* TASK PROMPT *
Answer these about the article on AI and COVID-19:
1. Data from which outbreak was used to train the AI algorithm that researchers were using back in March?
2. How many samples of novel coronavirus genetic data did nference sift through?
3. What does the discovered DNA sequence mimic?

* QUOTED PASSAGE *

By Mike Miliard for Healthcare IT News
In his opening keynote Tuesday at the HIMSS Machine Learning & AI for Healthcare Digital Summit, Mayo Clinic CIO Cris Ross enumerated some of the many ways artificial intelligence has been crucial to our evolving understanding of COVID-19.
Way back in March, for instance, researchers were already using an AI algorithm – trained on data from the 2003 SARS outbreak – for “a recurrent neural network to predict numbers of new infections over time,” he said. “Even from the beginning of COVID-19, artificial intelligence is one of the tools that scientists have been using to try and respond to this urgent situation.”
And just this past month, Boston-based nference – whose clinical-analytics platform is used by Mayo Clinic – sifted through genetic data from 10,967 samples of novel coronavirus. Along the way, researchers discovered “a snippet of DNA code – a particular one that was distinct from predecessor coronaviruses,” said Ross. “The effect of that sequence was it mimics a protein that helps the human body regulate salt and fluid balances.
“That wasn’t something that they went looking for,” he said. “They simply discovered it in a large dataset. It’s since been replicated and used to support other research to discover how genetic mutations and other factors are present in COVID-19 that help, both with the diagnosis of the disease, but also its treatment.”

* MATERIAL PROVIDED *

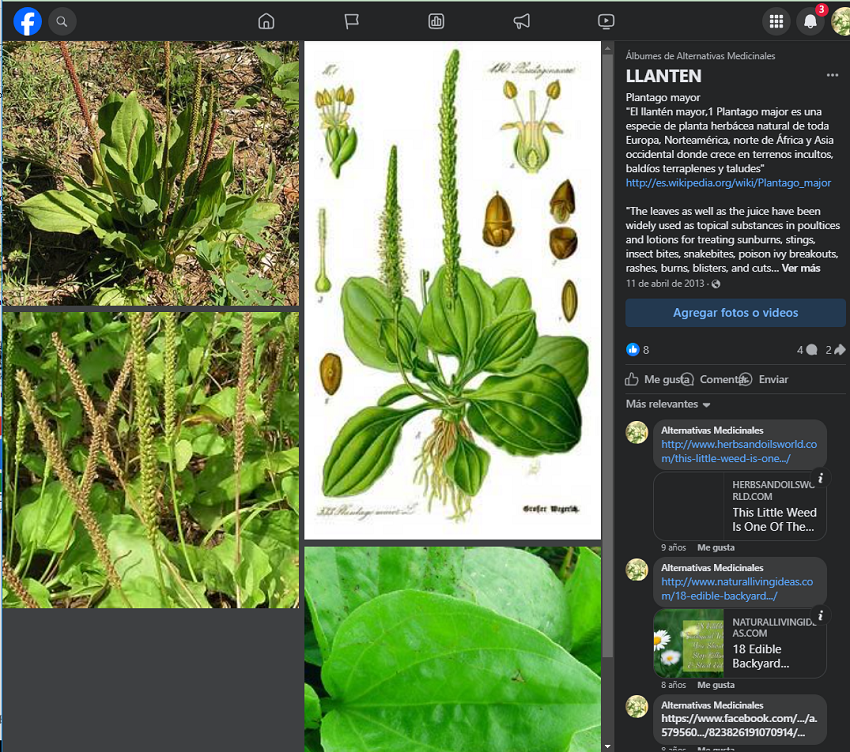Open the notifications bell

(810, 21)
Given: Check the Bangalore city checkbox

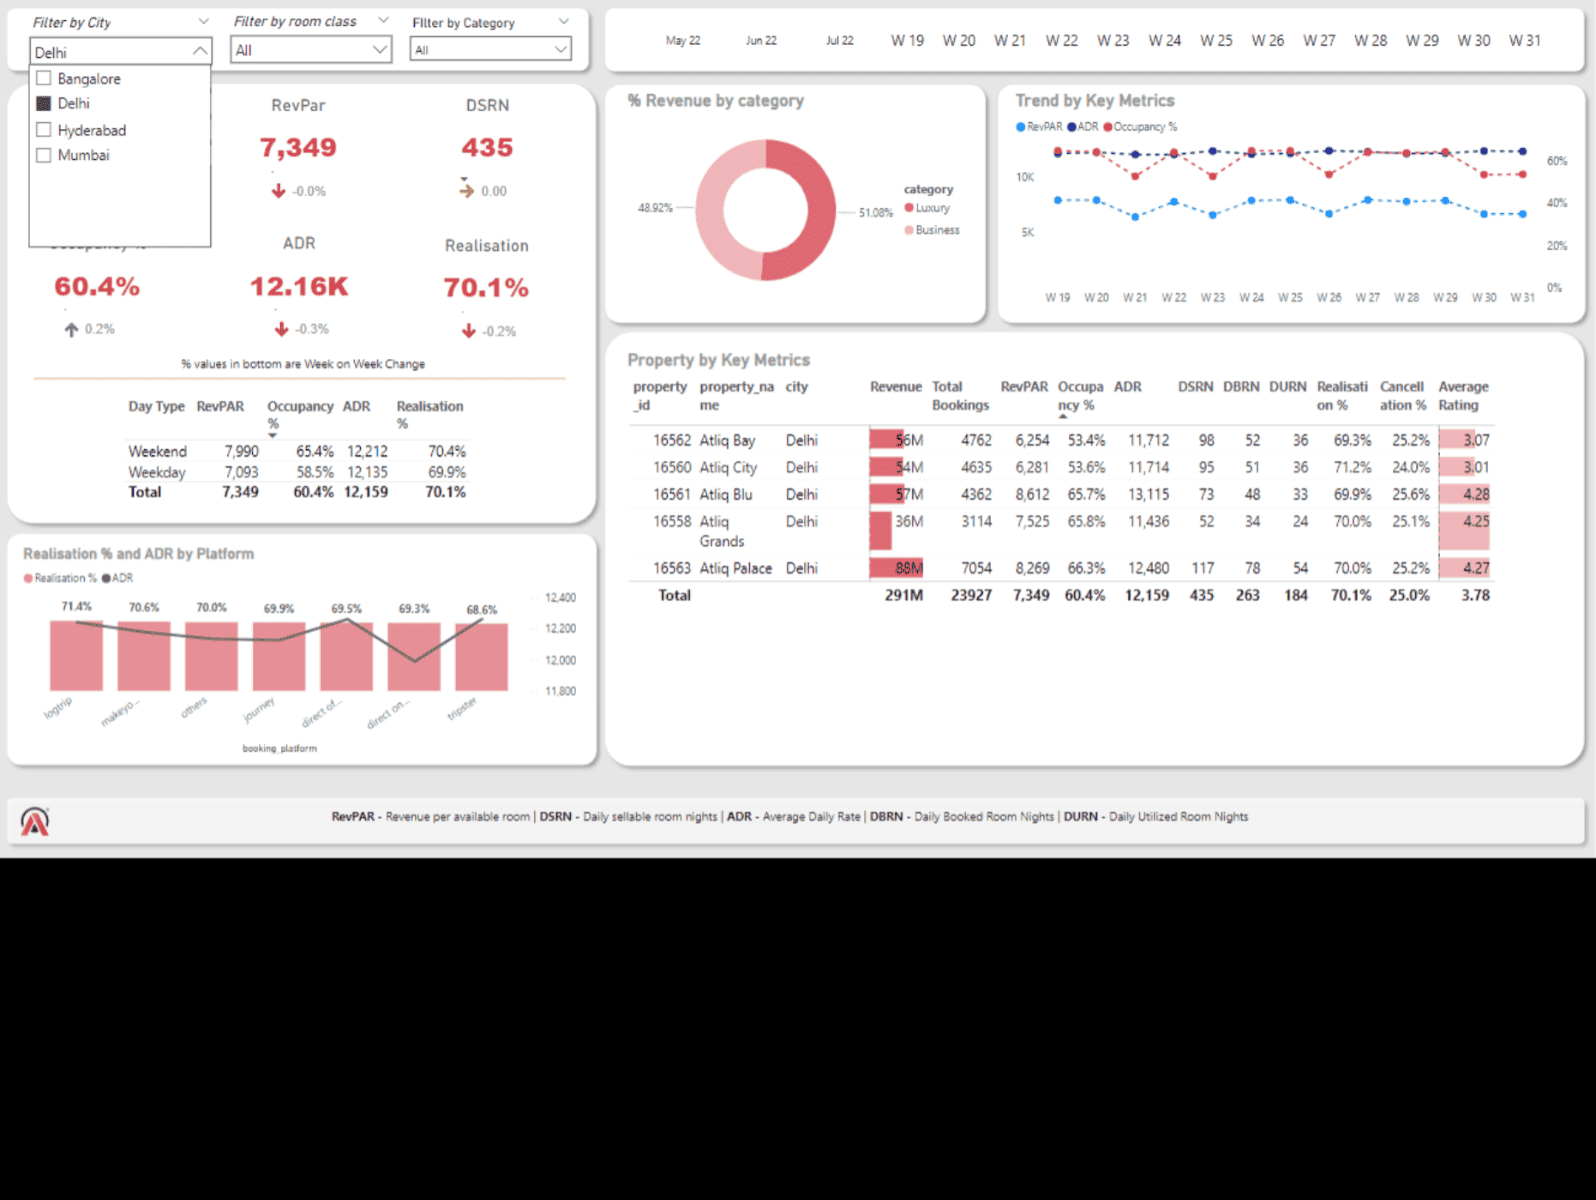Looking at the screenshot, I should pos(44,79).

* RESULT *
1. The 2003 SARS outbreak.
2. 10,967 samples.
3. A protein that helps the human body regulate salt and fluid balances.